- _EXERCISE DESCRIPTION_
The lines you return should be those containing the string "Crowdfunding", taken from the data below.

- _DATA SECTION_

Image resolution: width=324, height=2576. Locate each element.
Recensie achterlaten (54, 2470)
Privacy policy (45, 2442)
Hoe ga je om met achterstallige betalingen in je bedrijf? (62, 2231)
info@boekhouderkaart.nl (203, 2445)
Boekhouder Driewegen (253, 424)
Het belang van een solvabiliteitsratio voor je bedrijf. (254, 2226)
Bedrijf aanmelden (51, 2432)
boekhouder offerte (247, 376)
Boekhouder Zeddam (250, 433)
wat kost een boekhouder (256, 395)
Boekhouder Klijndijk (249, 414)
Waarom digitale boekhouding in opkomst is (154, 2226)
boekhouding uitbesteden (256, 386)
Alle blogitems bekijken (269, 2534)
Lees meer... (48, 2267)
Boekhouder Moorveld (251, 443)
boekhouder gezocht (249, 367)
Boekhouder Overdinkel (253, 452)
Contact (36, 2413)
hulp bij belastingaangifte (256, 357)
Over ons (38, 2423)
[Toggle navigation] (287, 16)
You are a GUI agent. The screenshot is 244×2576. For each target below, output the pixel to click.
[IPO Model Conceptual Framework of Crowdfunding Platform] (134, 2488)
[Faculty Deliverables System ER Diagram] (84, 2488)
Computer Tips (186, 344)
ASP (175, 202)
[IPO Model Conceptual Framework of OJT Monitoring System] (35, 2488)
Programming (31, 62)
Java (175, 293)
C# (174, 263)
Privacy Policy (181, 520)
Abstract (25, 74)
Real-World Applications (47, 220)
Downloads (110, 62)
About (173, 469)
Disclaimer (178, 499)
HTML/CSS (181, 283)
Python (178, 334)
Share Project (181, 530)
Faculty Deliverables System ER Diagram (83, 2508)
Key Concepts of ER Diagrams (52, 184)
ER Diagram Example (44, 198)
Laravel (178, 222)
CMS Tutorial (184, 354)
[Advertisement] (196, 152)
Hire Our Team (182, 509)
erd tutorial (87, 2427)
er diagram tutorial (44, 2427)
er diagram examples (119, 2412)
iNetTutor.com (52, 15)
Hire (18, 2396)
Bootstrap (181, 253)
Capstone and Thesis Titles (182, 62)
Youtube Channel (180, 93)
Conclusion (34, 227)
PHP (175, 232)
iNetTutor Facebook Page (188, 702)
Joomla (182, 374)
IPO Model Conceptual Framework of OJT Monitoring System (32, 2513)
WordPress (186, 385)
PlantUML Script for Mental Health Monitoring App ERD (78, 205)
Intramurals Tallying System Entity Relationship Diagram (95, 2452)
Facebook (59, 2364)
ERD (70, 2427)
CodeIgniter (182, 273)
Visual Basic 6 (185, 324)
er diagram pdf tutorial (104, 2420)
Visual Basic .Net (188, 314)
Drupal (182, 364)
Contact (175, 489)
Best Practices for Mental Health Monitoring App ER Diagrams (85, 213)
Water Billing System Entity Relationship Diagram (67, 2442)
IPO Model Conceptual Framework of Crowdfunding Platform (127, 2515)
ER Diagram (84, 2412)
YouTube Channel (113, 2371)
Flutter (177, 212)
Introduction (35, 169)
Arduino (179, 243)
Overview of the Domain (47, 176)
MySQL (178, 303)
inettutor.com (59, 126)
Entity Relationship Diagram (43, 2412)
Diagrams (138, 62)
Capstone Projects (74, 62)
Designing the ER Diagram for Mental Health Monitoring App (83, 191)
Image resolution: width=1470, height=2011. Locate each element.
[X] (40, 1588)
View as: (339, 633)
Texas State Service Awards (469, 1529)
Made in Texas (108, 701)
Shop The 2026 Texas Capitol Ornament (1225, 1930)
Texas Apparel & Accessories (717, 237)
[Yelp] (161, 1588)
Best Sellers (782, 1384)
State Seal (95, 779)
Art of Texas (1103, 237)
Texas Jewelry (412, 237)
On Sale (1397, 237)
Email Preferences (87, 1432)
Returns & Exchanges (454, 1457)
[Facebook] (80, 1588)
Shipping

- _EXERCISE ANSWER_
[IPO Model Conceptual Framework of Crowdfunding Platform] (134, 2488)
IPO Model Conceptual Framework of Crowdfunding Platform (127, 2515)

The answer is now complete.